I agree with much of what you said, but I don't understand this ^^.
 
Yours is also spin... It was written by the insurance companies that intend to benefit from Obamacare... Which was virtually identical to the plan given by Romney.

When will Americans realize that they are run by an equivalent of a mafia that shares power over election cycles. And just like a mafia card game, sure they all hate each other, and every so often they kill (politically in this case) each other... But if someone outside threatens the game (tea party) they will both step up to defend the game in their own ways.

Oh and btw, the sentiment of the tea parties is growing... Tangibly. It's not about the tea party, even if / when it does it will come back in a stronger incarnation...

Not true. But don't take my word for it. Here is an article from Forbes Magazine. Romney's plan WAS the Heritage Foundation plan.
 
Well, when you're only charging people $104 a month from age 65 through their death for hospital insurance? Why is that surprising? And why shouldn't people be charged more? At $208 a month ad infinitum it's also quite a bargain. Indexing for income alone would bring billions into the fund.

The Medicare Supplement plans aren't subsidized. My mom is 86. She pays $305 a month for her Supplement. So, at aged 86, she pays $409 a month for her hospitalization. Complete coverage.

How much does a standard single two-day visit to the hospital cost? If you are (say) 86 which means that you average 12-20 days a year, you aren't really buying health insurance - you are pre-paying for your costs, and receiving a huge subsidy when you do so.

And as doctors begin to see the writing on the wall, we're getting closer to a model that doesn't over-treat the elderly. The amount of money thrown at terminal disease in the form of faux cures is going to decrease as time goes on.

That is sadly incorrect - as we expand the third-party-payment model, what we see is less price sensitivity, not more.
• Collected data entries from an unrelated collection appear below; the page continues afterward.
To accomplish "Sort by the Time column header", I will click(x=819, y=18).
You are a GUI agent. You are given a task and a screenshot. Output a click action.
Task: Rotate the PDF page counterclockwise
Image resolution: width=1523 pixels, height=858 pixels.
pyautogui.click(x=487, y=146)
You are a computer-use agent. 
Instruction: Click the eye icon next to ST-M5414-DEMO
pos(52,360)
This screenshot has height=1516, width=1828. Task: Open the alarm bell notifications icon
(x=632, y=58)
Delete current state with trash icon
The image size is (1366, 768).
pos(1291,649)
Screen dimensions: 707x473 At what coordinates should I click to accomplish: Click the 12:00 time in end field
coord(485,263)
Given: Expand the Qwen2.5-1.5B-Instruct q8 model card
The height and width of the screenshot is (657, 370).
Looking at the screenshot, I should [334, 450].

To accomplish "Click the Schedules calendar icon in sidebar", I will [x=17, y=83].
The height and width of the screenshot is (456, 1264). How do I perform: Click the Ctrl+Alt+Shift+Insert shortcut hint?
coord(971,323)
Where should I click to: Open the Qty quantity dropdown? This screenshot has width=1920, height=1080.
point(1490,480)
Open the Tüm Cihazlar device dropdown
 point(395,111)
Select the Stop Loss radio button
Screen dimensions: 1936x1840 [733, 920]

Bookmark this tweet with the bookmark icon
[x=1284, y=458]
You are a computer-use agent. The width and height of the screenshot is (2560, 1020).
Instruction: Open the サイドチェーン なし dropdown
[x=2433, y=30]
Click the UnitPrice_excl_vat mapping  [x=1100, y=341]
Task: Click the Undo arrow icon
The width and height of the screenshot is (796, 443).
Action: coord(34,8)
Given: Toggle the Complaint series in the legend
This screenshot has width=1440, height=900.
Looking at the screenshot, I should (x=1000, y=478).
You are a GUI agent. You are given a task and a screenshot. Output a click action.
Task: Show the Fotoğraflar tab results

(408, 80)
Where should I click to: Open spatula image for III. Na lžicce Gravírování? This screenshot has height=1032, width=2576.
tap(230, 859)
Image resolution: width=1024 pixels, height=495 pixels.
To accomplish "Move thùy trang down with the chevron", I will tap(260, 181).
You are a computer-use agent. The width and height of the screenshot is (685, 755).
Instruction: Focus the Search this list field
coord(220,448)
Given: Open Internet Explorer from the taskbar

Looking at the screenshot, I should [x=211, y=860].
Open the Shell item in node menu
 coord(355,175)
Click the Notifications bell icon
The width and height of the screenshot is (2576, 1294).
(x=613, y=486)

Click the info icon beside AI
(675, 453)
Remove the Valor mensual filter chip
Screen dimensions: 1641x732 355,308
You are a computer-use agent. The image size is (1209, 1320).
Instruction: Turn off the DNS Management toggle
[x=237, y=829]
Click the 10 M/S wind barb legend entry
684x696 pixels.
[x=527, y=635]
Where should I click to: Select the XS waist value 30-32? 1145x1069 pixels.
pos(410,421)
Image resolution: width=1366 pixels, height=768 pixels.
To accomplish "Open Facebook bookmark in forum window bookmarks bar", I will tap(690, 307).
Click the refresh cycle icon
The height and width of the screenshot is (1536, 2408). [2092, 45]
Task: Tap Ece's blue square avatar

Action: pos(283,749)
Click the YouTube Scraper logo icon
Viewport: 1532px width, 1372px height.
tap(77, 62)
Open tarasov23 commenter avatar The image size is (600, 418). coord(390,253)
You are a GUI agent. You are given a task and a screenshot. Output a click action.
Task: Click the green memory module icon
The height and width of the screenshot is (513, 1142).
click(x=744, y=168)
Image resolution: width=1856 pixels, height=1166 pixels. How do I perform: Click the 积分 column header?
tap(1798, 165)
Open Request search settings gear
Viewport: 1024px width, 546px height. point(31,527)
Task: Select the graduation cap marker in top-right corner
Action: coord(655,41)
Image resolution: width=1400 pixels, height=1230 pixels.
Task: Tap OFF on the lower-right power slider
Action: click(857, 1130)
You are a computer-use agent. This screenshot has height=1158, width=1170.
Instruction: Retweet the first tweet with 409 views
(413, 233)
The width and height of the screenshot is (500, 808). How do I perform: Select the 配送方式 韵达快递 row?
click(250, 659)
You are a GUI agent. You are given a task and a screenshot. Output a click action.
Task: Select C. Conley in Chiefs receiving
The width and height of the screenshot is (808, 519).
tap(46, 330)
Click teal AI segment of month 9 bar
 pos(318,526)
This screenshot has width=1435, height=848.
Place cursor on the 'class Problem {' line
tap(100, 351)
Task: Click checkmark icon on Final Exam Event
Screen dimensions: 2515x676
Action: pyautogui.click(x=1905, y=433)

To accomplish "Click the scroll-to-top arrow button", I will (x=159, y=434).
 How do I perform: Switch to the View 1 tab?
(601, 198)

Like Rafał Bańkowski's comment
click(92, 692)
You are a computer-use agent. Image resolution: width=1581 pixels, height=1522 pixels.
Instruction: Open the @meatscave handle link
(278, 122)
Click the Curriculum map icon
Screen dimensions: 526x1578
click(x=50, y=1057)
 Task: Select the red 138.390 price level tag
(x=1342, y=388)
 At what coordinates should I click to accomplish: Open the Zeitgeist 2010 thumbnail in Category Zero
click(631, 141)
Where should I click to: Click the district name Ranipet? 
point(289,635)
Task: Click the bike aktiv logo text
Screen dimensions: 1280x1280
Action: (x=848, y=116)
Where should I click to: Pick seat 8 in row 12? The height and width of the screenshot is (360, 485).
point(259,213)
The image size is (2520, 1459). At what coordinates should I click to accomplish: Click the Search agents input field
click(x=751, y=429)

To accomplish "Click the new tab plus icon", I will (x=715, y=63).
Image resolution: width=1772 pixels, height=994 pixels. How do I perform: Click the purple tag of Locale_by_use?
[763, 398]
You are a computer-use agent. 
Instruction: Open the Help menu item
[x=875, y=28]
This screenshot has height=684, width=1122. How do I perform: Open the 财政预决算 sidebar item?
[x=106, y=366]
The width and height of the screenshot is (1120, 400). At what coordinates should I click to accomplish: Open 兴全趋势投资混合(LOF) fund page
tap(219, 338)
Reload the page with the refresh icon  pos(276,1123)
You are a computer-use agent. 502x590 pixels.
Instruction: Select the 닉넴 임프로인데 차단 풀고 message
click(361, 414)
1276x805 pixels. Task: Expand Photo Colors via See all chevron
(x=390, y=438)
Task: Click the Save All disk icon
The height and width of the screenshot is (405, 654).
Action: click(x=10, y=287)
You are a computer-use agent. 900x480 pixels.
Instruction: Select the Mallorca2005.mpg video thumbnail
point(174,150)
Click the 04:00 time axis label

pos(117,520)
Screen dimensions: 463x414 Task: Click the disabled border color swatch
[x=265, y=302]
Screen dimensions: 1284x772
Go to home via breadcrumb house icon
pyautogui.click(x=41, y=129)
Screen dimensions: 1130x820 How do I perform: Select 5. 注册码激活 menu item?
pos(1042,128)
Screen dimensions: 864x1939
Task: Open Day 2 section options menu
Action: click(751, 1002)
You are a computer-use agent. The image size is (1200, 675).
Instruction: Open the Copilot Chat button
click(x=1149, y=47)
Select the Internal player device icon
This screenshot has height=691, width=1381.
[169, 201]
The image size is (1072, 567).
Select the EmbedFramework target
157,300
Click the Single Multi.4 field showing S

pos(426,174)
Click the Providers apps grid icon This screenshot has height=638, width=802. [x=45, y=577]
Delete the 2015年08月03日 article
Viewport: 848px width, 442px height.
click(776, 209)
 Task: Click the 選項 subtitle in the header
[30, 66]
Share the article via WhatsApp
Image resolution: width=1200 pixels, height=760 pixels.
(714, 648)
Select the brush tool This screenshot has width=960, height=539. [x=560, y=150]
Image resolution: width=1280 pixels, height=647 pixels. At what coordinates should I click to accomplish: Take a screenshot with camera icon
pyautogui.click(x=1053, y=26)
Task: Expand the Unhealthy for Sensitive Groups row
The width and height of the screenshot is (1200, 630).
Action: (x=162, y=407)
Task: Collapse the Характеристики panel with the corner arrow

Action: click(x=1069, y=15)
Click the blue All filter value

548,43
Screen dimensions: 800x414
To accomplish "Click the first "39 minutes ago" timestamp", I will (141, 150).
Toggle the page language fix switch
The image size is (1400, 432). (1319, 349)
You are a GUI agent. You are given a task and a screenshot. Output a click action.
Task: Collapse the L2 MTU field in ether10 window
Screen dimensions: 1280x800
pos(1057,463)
What induces doctors to treat old people less is simply that Medicare/Medicaid will not reimburse them as well for taking care of the old or the poor.

Unfunded Liability for Medicare at current runs in the $60 Trillion range. There isn't a way to pay that by bumping up premiums a couple hundred dollars, and there sure isn't a way to do so if we are expanding it to pay for three to four times as many people.
 
I agree with much of what you said, but I don't understand this ^^.


Which part don't you understand? The ACA is a turd, you are defending it, and it is standing in the way of what you and I actually want (which, granted, are two different things) and costs millions of people in skyrocketing premiums and deductibles or costs them their insurance altogether and in many cases costs them their jobs. That it potentially makes your dealings with insurance companies somewhat easier pales in comparison.